Wednesday, July 23, 2014

Web Basics for Genealogists -- Part Two Beginning our Understanding of Searches

Because of technological advances, one of genealogists' most important activities has become searching for sources online. Using a computer to search online involves a number of complex skills. Unfortunately, almost all genealogical researchers are literally on their own in learning any of these skill. Unless the researcher just happens to have a technological background coupled with knowledge of library science or some other information science experience, it is unlikely that their online searching is either very productive or pleasant.

The number and variety of "educational opportunities" are overwhelming, starting with classes on computers at local colleges and universities, but how many genealogists spend the time obtain a degree in computer science or information science before starting out to do research on their family?

Basic computer skills involve the physical mechanics of entering data using a keyboard and mouse to understanding file structure and the operation of complex programs.

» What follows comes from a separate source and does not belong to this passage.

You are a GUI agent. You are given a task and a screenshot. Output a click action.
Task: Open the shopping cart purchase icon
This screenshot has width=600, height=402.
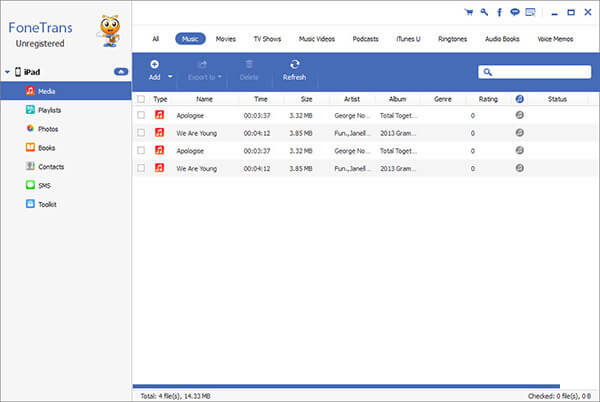coord(469,12)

But even with a good background in computer usage, it is a fact of life that the technology changes constantly. So the today's genealogist is confronted with learning about computers while trying to understand the equally complex field of genealogy. As a side note, many people involved in genealogy assume that younger people, who have grown up using computers and cell phones are a "step ahead" in entering the field of genealogy because of their background in technology. This is an illusion. Genealogical research requires additional skills of analysis and evaluation that are gained only by experience. It may be discouraging to the beginner, but learning computer skills is only the first step in doing effective genealogical research using all of the vast online sources.

I am going to have to assume that the readers of this blog post have at least a basic idea about how to use a computer or other computer-based device or they would not have gotten to this venue. This particular post is called Web basics because I find that even with good computer skills, researchers are not aware of the different ways you need to conduct searches online.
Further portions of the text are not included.